(Stored items)
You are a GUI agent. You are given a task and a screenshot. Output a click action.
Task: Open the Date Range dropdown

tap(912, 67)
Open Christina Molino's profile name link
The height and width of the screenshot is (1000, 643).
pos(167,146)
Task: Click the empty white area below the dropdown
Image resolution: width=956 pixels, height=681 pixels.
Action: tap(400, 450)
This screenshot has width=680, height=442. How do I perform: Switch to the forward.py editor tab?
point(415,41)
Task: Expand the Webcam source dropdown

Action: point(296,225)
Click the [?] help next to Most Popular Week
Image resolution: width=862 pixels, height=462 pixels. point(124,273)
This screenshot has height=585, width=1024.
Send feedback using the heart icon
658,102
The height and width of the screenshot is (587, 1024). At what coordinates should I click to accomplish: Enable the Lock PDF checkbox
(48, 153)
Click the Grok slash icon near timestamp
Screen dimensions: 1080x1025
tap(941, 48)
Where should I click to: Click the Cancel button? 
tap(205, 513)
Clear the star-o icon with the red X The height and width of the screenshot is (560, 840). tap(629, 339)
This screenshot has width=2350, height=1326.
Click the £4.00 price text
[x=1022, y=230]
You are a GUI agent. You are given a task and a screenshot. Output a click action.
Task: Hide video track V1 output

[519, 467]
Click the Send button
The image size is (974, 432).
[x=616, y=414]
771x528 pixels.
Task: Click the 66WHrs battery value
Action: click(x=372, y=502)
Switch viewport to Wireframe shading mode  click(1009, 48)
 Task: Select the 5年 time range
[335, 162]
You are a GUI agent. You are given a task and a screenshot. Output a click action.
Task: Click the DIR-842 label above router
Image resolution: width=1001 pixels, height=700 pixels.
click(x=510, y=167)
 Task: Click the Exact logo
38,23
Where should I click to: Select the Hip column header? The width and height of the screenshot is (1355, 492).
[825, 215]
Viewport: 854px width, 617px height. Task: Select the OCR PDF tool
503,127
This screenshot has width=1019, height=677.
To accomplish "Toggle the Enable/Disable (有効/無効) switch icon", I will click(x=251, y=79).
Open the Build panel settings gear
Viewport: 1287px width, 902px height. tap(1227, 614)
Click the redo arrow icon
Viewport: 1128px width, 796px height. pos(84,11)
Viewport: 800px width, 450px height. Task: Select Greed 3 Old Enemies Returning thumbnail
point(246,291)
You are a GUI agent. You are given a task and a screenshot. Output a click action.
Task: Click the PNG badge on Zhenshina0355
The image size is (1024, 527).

§ What you need to do: Among the records above, extract exactly the lines from the line with "Task: Open the Date Range dropdown" to the line with "This screenshot has width=2350, height=1326.", both lines included, and leave out the rest.

§ Task output:
Task: Open the Date Range dropdown

tap(912, 67)
Open Christina Molino's profile name link
The height and width of the screenshot is (1000, 643).
pos(167,146)
Task: Click the empty white area below the dropdown
Image resolution: width=956 pixels, height=681 pixels.
Action: tap(400, 450)
This screenshot has width=680, height=442. How do I perform: Switch to the forward.py editor tab?
point(415,41)
Task: Expand the Webcam source dropdown

Action: point(296,225)
Click the [?] help next to Most Popular Week
Image resolution: width=862 pixels, height=462 pixels. point(124,273)
This screenshot has height=585, width=1024.
Send feedback using the heart icon
658,102
The height and width of the screenshot is (587, 1024). At what coordinates should I click to accomplish: Enable the Lock PDF checkbox
(48, 153)
Click the Grok slash icon near timestamp
Screen dimensions: 1080x1025
tap(941, 48)
Where should I click to: Click the Cancel button? 
tap(205, 513)
Clear the star-o icon with the red X The height and width of the screenshot is (560, 840). tap(629, 339)
This screenshot has width=2350, height=1326.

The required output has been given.